- _PROMPT_:
Exact reproduction of the listing is required. Pictures are not reproduced.

------

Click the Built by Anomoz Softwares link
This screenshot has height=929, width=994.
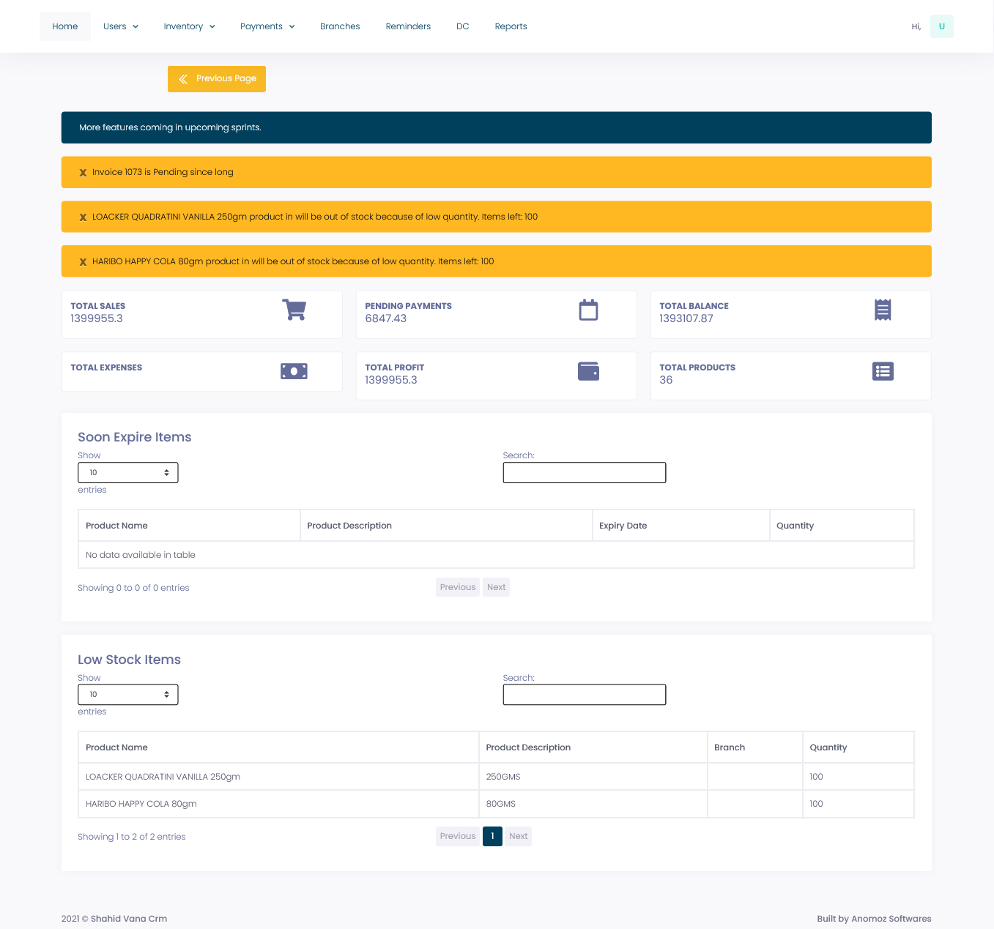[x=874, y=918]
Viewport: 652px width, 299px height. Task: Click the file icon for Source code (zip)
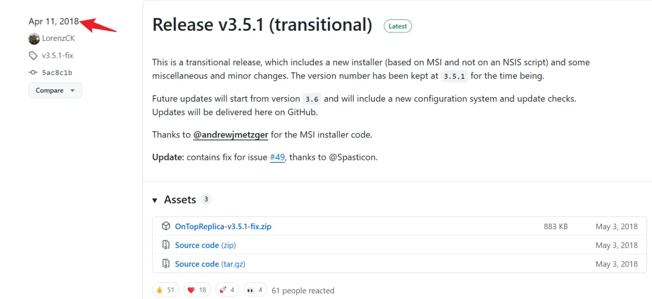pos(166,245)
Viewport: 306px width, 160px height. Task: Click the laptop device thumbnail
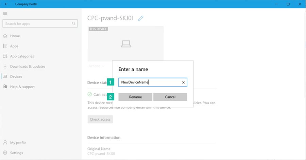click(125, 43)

------

- _EXPECTED ANSWER_:
Click the Built by Anomoz Softwares link
This screenshot has height=929, width=994.
[x=874, y=918]
Viewport: 652px width, 299px height. Task: Click the file icon for Source code (zip)
pos(166,245)
Viewport: 306px width, 160px height. Task: Click the laptop device thumbnail
click(125, 43)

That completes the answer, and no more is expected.